I'm just fine with banning them. AND the stupid wind operated ones. Make it a total spinning wing ban, or else everybody and their brother will be buying up those idiotic wind operated spinners. 
My question is, why can't we just make it a local thing? I'm assuming that Dan's thought about this and has a reason. It just seems to me that it'd be easier to make it just a SRSGA thing? Maybe not though? 
I'll survive either way, but that's my opinion. 
I might have more to say later. But for now, I'm taking a nap.


----------



## Shiawassee_Kid (Nov 28, 2000)

heres the common scenario

1pm everyones setting up in prior road. by 1:30 the front row (59-60) has about 5 to 8 spinners lined up. Hot field in the back (57 or 55). Birds exit refuge and go straight up to start working the fields....they climb to 100yrds to go over 59-60 and start working the back fields but only commit to about 60yrds flare up and leave.

around 3:30 59 pulls his spread and leaves cuz it sucks. 4:00 60 pulls his spread and leaves. guy in 57 has no spinners out and birds start leaving refuge and only climbing to 30yrds and immediately start working the fields. 57 limits out in 30 minutes. 55 pulls his spinners and limits out 30 minutes later.


how do i know this scenario? because its an every day occurance in november. The guys that hunt there everyday are sitting in there hoping the spinner guys get frustrated and leave so they can get some shooting.

Can spinners work in late season....absolutely...specially if your a back field and u put them behind a LONG ways. But if your sitting in the front fields with a wall of them up....good luck.

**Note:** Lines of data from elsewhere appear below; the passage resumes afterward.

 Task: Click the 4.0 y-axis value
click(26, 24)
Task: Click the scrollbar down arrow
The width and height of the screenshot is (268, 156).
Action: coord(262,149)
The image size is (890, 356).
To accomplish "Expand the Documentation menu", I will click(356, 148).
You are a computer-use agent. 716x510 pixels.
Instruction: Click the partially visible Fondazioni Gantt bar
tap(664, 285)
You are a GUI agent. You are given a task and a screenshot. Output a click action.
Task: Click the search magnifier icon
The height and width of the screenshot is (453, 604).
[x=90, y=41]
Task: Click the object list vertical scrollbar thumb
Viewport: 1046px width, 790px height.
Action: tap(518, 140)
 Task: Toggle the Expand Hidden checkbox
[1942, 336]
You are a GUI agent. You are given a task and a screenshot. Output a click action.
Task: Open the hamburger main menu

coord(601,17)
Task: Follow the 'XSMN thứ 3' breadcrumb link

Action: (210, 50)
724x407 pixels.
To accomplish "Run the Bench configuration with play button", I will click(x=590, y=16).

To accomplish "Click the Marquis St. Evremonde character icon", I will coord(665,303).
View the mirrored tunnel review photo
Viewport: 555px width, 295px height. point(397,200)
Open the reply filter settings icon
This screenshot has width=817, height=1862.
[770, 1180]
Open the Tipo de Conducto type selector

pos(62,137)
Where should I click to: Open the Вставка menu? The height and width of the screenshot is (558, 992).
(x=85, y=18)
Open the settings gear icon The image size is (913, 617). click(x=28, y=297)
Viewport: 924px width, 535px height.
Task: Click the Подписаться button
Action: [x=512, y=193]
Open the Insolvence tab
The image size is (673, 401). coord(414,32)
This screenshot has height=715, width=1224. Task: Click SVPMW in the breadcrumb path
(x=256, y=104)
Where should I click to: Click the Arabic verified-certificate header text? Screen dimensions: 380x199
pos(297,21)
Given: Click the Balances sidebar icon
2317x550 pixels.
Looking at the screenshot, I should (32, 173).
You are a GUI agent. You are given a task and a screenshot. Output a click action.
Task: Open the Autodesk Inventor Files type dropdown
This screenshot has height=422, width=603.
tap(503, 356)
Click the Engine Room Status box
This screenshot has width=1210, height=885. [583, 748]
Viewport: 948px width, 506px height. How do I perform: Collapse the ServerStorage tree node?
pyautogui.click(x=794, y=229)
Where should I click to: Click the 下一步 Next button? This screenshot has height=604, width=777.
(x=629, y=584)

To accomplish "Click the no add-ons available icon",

If you don't think spinners can't affect a whole block of fields when used your wrong...you just don't hunt a managed area enough to see it. Bad calling does not affect ducks the same as a high motion visual such as a spinner.


----------



## smackinducks (Dec 20, 2007)

Watched one of the merrygo round things last friday of season scare most all the flocks out of the thirties. Dont take much thinking after one flock or bird for that matter to flare for me to pull robo


----------



## Quakstakr (Nov 3, 2009)

Didn't hunt managed this year though


----------



## steelsetter (Dec 14, 2003)

smackinducks said:


> Watched one of the merrygo round things last friday of season scare most all the flocks out of the thirties. Dont take much thinking after one flock or bird for that matter to flare for me to pull robo


Watched a poor soul at NP with one trying to make it work this last season.

I swear the guy was playing around with that thing more than he was hunting...

He fianlly gave up.

We were laughing our azzes off watching the poor guy though as one or the other "duck" would fall off or the whole thing would magically disappear.

Own Two (2) Mojo's a big one for the refuge and a little one for walk in small water hunts.

Used em twice last year.

My big one has the remote which is nice as you can disable it without needing to go fetch it.

Early season they seem OK, but late season they stay at home.

I say banish em (ANY motorized decoying device) from the managed areas do to the highly concentrated hunters.

Public land should be a use as you deem fit format for them.

MY HUMBLE OPINION.

And when I started duck hunting (40 years or so ago) we used flat black cedar decoys and hammered em at Fish Point!

Never wore Red flannel as I recall, but camo primarily consisted of not moving and wearing something green or brown depending on the marsh.

Mallard Tones were a NICE (still use em BTW :lolcall, and waterproof was either rubber or Filson.


----------



## schutty09 (Oct 28, 2009)

i think they should turn the strips in NP to east and west like SP that way the dummies in the front row won't screw up the whole field. :lol:


----------



## Branta (Feb 6, 2002)

Ban all them Motorized gizmos.








Just leave me be with my Fish Pt. secret weapon.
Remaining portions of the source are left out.